4) Tier2 HPC data centres
Data Terra’s IT infrastructure is built around eight Tier2 HPC data and processing centres combining computing and storage capacity dedicated to hosting and exploiting large volumes of data. These data and services centres (DSCs) are attached to the hubs and may be managed by Data Terra’s institutional partners (CNES, Ifremer, BRGM), subject-matter mesocentres (ESPRI/IPSL, S-CAPAD/IPGP, ICARE/University of Lille, IGN), pooled regional mesocentres (GRICAD, Unistra) hosting DSC activities, or national centres (CINES, IDRIS).
Cross-cutting services
Cross-cutting services leverage generic data services available in France, such as long-term archiving for example, consolidating and adapting them where necessary.
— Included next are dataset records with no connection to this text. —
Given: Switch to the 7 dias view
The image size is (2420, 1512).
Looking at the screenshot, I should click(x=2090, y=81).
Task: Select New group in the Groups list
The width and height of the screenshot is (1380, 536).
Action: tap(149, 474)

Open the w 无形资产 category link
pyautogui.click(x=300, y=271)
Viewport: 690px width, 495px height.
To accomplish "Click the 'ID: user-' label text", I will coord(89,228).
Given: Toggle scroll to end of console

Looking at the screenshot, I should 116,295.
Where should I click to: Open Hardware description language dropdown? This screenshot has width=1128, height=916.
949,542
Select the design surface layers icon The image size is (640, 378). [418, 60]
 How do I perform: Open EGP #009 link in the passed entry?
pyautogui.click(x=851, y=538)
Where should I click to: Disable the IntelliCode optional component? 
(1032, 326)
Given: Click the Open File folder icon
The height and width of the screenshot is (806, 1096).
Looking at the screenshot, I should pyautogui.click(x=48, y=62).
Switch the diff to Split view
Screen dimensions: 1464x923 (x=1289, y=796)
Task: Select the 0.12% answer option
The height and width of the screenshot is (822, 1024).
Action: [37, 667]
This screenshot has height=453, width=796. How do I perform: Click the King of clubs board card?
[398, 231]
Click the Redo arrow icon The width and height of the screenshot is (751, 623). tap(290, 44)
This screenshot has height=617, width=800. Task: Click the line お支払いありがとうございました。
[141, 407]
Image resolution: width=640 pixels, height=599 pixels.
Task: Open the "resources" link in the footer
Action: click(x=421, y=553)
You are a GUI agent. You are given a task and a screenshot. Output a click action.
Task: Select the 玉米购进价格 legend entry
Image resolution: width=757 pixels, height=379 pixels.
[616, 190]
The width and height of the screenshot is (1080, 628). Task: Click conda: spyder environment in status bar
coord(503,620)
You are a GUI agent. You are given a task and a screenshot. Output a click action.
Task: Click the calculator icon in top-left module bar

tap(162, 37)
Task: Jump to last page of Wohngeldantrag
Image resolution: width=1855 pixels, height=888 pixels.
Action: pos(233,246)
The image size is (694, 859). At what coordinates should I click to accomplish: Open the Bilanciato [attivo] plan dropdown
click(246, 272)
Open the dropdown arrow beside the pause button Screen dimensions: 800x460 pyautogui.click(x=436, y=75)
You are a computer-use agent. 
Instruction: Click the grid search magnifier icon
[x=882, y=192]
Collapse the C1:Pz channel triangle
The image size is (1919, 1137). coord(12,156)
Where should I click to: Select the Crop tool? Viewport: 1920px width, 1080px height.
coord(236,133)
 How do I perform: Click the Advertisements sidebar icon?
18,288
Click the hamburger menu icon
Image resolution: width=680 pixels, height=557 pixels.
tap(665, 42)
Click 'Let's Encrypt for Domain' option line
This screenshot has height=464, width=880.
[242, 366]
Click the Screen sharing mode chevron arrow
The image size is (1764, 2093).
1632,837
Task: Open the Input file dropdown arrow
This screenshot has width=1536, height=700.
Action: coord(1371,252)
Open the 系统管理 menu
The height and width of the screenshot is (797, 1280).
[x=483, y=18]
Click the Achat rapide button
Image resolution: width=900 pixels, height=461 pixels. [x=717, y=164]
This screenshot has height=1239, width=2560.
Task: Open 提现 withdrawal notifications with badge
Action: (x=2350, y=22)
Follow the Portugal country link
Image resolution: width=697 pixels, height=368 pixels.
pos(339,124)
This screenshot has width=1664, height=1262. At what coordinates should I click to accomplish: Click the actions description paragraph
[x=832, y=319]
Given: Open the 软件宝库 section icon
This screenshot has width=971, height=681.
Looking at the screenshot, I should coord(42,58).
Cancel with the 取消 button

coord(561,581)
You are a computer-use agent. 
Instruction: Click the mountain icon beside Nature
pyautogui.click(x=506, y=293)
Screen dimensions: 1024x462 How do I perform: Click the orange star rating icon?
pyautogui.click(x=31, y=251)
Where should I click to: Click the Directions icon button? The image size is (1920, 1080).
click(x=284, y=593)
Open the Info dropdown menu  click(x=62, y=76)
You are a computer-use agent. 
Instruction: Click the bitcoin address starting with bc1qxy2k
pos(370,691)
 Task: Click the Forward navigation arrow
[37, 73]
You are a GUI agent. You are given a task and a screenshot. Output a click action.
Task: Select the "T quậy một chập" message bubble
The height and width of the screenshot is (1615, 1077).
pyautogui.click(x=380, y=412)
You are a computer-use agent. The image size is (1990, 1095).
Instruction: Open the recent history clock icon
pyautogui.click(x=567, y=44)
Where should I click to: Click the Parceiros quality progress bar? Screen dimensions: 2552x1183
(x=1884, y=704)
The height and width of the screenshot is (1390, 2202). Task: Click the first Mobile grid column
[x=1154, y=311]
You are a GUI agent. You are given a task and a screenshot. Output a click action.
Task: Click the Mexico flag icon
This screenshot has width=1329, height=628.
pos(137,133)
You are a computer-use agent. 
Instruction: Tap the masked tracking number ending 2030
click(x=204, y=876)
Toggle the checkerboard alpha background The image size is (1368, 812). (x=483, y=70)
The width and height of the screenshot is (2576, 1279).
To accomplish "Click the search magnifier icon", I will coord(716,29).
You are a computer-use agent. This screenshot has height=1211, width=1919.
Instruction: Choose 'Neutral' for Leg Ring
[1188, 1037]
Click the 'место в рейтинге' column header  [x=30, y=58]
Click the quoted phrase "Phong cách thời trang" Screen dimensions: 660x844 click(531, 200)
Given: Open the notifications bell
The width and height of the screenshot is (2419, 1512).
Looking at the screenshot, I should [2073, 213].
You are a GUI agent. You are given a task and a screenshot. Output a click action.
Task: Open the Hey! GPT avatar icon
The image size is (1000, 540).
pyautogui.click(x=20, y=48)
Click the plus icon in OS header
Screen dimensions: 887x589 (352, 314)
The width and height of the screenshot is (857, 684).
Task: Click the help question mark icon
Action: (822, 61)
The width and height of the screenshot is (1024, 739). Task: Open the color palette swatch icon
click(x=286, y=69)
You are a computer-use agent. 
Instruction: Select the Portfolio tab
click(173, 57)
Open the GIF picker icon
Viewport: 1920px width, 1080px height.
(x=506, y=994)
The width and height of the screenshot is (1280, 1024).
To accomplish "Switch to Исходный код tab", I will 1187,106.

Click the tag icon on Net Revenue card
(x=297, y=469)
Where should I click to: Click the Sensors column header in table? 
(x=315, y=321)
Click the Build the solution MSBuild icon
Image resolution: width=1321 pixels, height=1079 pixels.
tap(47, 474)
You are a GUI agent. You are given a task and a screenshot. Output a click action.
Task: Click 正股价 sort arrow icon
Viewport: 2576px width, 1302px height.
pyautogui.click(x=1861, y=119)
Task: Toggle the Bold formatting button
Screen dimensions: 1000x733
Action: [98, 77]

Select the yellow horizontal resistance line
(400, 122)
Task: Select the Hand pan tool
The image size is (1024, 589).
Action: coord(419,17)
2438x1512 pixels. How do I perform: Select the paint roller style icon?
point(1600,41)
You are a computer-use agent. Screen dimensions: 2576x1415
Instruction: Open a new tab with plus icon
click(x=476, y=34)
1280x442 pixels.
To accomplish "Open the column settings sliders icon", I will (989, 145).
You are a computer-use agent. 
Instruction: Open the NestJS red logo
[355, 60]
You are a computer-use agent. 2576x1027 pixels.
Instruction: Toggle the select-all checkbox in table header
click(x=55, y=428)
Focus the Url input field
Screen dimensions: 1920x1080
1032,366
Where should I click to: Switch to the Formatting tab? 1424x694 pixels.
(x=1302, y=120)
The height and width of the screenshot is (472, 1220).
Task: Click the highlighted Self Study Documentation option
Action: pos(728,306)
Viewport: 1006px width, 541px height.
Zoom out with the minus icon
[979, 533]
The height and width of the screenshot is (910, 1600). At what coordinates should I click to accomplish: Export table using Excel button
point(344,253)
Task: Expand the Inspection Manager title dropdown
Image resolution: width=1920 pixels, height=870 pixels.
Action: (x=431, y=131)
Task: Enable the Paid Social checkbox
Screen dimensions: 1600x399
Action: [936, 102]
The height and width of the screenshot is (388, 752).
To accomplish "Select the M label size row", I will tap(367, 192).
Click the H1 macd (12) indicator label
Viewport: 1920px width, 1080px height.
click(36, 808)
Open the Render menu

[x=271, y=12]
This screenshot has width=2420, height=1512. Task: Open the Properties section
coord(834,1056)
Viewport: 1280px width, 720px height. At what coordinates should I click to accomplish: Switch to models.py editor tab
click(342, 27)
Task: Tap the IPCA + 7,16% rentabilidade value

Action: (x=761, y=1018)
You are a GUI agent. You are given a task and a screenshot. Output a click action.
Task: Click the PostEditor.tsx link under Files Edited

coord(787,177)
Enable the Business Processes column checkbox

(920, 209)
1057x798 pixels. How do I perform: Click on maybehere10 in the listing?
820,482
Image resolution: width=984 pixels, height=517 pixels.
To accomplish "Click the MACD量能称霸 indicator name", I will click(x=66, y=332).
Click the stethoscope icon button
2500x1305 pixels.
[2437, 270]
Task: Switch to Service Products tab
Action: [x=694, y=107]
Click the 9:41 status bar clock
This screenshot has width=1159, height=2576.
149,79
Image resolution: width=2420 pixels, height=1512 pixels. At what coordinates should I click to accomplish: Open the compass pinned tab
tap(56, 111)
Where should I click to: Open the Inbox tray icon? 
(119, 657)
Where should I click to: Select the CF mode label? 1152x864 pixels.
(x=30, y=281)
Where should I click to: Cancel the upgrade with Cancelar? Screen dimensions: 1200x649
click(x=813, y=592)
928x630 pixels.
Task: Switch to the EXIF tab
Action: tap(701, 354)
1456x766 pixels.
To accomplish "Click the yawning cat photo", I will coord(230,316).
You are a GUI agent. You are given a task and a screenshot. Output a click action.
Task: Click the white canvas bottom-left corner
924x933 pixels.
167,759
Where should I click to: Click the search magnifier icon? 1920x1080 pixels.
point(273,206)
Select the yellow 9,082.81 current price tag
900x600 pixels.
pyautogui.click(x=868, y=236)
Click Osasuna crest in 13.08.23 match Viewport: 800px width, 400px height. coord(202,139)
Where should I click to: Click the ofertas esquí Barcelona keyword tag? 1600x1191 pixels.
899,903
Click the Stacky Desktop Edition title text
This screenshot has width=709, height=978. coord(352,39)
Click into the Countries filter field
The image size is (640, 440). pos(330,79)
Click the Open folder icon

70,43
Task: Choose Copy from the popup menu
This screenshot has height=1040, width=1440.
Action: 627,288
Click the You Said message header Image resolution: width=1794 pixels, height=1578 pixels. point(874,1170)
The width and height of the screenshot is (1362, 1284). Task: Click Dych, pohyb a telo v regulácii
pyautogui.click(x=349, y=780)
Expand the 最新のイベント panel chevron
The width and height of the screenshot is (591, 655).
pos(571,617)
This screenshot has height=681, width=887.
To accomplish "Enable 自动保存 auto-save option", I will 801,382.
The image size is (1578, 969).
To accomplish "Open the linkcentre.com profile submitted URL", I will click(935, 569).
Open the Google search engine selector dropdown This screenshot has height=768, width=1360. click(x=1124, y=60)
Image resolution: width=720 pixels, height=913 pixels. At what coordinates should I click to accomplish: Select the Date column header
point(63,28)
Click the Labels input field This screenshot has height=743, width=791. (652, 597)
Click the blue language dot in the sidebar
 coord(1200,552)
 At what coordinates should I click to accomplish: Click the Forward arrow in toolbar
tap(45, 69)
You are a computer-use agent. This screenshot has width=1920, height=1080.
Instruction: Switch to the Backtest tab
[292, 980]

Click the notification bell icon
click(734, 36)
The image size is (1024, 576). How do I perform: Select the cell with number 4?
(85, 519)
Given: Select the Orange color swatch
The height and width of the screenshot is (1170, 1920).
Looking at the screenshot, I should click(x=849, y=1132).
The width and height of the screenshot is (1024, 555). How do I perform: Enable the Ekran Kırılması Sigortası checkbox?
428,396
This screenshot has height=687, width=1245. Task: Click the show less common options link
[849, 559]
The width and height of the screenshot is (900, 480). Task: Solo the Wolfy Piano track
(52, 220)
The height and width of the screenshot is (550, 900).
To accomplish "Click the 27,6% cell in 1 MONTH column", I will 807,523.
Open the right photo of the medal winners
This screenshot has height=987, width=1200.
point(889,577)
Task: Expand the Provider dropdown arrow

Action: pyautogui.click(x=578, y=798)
Such services offer:
- Access to data via standard web services (INSPIRE, OGC, CEOS, etc.)
- Data description (metadata models, shared vocabularies, aligned ontologies)
- A unified vision of distributed storage capacity via an iRODS grid
- The ability to share processing across DSCs, providing interoperability through abstraction of the data access layer and technologies such as containers, openStack or Kubernetes (currently being studied by Data Terra and space agencies within the framework of CEOS/WGISS)
GAIA Data project
The GAIA Data project is dedicated to developing and implementing such operational services.
Data Terra will be building on this project selected for the EquipEx+ call for expressions of interest under the PIA3 future investments programme. Graded A+ and with 21 partners, the project will be funded by the French research agency ANR to develop a distributed data and services infrastructure/platform supported by its own DSCs.